Il m’arrive de découper une page de journal ou de revue afin de m’en servir « plus tard » : c’est ainsi que j’avais mis de côté une page d’Ouest-France, édition d’un dimanche d’avril dernier. Le théologien Michel Deneken y était interrogé sur la signification de Pâques et de la Résurrection. J’avais conservé ses réponses parce que l’une d’elles m’avait quelque peu titillé les neurones. Ce n’est peut-être qu’aujourd’hui que je suis en mesure d’y voir un peu plus clair.

Le journaliste d’Ouest-France, François Vercelletto, questionne donc le Père Deneken : « L’Église n’a-t-elle pas trop longtemps insisté sur la mort plutôt que sur la résurrection ? » et le théologien de répondre : « C’est vrai. On a tendance à s’arrêter sur la croix. On a peur de faire apparaître la résurrection comme une espèce de « machin » qui rendrait la mort légère. Mais qu’est-ce qui est le plus scandaleux ? Un messie crucifié ou un crucifié ressuscité ? Je constate un retour à un certain dolorisme. Ce qui m’intéresse chez Jésus c’est sa vie devant Dieu qui peut être un chemin pour moi ». Cela signifierait-il que la Passion du Christ ne l’« intéresserait » pas ? Probablement impensable.

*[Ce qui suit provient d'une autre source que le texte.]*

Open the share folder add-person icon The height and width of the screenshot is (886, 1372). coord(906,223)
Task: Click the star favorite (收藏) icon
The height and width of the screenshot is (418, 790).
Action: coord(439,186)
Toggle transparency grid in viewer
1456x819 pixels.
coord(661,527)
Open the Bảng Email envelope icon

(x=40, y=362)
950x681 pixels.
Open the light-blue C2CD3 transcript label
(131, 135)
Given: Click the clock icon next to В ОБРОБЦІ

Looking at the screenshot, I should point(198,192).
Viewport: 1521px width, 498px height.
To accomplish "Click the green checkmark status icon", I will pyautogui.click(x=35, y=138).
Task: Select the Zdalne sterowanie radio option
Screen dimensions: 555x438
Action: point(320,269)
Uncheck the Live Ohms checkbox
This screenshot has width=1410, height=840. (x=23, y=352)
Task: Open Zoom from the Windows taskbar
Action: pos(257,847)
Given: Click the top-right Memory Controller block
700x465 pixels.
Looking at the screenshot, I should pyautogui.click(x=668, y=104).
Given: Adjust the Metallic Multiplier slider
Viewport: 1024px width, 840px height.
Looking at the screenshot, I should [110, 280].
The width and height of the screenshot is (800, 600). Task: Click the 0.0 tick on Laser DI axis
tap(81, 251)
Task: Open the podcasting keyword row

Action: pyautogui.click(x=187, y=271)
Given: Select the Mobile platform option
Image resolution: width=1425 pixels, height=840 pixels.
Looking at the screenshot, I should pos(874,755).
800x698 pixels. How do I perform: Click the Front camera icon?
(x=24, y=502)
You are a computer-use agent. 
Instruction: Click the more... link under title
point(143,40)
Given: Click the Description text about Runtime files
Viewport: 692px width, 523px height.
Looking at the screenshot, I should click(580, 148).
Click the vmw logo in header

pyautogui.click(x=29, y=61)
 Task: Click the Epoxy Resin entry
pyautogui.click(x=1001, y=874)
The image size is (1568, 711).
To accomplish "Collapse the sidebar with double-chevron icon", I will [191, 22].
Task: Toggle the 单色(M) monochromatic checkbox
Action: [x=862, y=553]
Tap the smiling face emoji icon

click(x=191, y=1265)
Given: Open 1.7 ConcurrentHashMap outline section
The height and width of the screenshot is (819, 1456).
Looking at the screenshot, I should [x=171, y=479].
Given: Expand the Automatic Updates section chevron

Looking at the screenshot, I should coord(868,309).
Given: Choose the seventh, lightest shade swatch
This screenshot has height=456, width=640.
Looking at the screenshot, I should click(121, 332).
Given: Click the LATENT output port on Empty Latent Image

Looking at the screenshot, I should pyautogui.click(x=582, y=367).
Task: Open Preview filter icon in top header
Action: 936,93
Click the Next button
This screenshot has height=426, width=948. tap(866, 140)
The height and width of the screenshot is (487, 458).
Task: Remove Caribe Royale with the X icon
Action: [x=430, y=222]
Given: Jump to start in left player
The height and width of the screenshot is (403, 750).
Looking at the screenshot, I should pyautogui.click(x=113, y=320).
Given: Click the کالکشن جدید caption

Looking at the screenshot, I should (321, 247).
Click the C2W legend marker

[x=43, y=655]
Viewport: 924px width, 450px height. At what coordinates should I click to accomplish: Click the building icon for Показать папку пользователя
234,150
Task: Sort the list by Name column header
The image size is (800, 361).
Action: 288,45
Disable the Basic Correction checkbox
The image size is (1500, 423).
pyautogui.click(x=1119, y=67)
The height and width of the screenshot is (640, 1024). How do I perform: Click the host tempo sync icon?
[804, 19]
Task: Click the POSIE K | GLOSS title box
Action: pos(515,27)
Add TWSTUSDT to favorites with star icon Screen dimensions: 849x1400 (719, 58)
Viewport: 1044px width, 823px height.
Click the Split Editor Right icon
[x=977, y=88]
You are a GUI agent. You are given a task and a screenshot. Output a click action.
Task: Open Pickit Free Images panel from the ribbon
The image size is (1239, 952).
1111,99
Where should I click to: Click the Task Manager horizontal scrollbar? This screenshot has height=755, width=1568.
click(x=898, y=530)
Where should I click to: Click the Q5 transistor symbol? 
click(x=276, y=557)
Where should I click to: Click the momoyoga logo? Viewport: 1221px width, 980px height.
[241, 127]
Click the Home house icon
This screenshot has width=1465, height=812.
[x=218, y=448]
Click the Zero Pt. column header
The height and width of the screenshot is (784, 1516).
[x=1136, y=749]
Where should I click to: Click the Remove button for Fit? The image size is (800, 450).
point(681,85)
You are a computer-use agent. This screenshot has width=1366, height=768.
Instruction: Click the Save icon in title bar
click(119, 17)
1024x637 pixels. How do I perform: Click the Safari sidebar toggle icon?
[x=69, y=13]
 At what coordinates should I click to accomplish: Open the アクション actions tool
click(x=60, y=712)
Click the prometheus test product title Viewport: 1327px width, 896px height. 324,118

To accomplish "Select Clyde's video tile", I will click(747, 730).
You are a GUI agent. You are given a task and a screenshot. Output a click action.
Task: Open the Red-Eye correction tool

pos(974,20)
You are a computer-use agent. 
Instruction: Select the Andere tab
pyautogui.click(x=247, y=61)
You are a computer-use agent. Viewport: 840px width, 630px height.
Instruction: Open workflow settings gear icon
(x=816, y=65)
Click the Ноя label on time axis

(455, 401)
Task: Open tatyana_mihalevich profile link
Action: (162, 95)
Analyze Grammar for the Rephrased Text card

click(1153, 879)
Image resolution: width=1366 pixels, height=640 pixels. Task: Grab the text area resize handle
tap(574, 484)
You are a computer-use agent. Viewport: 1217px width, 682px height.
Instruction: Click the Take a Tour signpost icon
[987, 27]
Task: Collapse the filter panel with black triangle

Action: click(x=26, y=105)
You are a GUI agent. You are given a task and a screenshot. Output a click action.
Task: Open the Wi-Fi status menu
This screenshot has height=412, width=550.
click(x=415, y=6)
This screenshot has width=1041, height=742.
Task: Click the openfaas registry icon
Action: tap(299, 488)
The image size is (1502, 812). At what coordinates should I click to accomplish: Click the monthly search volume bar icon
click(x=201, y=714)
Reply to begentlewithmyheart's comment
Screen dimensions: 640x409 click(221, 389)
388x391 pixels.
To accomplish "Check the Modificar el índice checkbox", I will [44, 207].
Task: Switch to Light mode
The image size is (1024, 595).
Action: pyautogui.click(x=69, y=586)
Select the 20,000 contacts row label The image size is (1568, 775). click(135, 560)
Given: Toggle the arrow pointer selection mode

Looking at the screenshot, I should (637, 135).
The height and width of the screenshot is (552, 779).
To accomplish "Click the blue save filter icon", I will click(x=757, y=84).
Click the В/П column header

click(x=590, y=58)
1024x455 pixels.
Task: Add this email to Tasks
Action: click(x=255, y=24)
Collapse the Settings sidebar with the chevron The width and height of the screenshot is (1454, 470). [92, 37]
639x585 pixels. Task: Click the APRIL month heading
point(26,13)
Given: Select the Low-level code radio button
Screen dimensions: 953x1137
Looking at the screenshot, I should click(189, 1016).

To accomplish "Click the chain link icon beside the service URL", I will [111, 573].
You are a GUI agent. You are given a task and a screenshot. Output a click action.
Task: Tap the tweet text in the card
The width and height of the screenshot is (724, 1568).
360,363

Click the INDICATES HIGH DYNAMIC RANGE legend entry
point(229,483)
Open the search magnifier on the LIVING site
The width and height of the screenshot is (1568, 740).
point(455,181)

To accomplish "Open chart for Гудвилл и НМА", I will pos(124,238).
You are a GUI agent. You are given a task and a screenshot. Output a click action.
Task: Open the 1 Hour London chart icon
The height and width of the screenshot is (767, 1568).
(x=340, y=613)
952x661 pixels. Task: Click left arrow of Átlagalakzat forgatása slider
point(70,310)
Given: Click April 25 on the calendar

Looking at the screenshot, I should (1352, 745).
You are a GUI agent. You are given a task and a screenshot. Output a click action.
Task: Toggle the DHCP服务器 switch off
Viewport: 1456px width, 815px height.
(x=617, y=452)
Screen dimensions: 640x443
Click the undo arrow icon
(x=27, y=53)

Cette réponse me laisse donc pantois. Je veux bien qu’elle soit inspirée par la question, formulée au débotté par Vercelletto, qui ne fait que reprendre la vieille et souvent absurde rengaine du dolorisme, sans prendre le temps nécessaire à la réflexion, mais tout de même ! Le dolorisme a souvent bon dos pour nous éviter de sonder quelque peu l’abîme de douleurs et de souffrances auquel Jésus ne s’abandonna point mais auquel Jésus se livra en un mouvement de l’être parfaitement conscient, parfaitement décidé. Volonté claire, tendue, déterminée. Ce que prouve amplement la courte mais éclairante théophanie opérée avant de Se faire arrêter : « Qui cherchez-vous ? – Jésus de Nazareth. – Moi, Je suis », et non ‘’C’est moi’’, comme traduit en français. « Moi, Je suis » est une réponse similaire à celle reçue par Moïse au Buisson ardent. Cela vaut la peine de prendre quelques secondes pour y réfléchir… Nombreux passage des évangiles qui rapportent plusieurs de ces ‘’théophanies’’ de Jésus.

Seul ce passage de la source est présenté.